* _REQUIRED WORK_
The reply should be a single number: the count of lines below that contain the word "plus".

*** Opening TASK MATERIAL ***

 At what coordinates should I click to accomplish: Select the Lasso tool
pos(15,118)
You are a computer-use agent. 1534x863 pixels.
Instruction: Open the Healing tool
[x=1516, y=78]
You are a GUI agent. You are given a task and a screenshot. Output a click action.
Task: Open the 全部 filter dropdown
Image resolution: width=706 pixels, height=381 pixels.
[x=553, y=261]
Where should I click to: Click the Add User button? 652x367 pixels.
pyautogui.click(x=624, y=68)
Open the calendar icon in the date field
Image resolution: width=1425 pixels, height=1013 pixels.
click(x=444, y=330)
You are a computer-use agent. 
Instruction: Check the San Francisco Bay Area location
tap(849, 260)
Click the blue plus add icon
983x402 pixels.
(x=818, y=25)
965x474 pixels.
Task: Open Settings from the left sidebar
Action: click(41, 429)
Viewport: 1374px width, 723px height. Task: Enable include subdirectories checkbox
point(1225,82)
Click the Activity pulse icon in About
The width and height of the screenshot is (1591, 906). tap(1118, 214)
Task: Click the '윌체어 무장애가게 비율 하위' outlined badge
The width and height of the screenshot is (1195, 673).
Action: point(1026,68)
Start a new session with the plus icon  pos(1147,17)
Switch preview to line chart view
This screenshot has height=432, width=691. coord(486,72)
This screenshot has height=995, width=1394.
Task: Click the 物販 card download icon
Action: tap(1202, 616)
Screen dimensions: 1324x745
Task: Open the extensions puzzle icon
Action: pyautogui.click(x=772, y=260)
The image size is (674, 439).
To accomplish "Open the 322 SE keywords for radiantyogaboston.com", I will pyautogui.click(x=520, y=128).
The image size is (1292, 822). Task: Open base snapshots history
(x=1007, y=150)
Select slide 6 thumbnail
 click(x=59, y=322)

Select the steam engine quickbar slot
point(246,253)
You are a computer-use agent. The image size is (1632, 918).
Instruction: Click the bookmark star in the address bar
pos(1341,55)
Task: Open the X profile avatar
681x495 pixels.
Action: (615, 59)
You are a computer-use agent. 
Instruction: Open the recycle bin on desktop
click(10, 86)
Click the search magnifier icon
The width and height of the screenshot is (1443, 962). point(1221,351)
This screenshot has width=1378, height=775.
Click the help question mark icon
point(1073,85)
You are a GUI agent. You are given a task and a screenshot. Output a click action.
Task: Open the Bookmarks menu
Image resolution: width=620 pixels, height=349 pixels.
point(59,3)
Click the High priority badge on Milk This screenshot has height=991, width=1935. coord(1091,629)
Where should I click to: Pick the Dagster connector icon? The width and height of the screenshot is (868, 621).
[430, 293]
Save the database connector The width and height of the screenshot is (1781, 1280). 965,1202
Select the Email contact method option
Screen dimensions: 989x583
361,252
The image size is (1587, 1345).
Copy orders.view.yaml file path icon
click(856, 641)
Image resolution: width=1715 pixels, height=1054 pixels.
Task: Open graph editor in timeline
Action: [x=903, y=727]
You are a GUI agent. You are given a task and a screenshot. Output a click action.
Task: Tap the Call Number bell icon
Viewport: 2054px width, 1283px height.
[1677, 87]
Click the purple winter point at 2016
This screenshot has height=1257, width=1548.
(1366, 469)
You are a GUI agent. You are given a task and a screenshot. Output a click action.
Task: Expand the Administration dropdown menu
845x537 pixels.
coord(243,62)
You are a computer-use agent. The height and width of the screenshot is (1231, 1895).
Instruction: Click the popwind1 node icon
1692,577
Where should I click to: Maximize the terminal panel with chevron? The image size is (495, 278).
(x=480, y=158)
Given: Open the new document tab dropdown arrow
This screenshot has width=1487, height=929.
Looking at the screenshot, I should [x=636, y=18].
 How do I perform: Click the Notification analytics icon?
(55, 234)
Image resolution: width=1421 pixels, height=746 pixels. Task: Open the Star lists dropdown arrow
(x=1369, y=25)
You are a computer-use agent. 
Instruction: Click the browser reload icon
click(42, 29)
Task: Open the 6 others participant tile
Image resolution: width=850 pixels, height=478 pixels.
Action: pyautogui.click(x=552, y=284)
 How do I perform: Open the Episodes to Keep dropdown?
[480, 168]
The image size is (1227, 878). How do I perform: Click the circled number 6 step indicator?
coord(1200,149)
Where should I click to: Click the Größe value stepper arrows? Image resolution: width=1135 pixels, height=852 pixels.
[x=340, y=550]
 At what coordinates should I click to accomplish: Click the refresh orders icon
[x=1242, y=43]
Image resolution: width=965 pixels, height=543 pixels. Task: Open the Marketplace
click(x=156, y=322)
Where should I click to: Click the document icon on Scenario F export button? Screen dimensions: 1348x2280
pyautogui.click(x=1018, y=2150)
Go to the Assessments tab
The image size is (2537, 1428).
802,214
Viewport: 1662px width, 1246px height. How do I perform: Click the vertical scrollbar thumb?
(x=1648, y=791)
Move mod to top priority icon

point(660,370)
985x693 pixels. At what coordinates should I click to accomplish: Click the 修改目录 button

*** Closing TASK MATERIAL ***

* _EXERCISE ANSWER_
2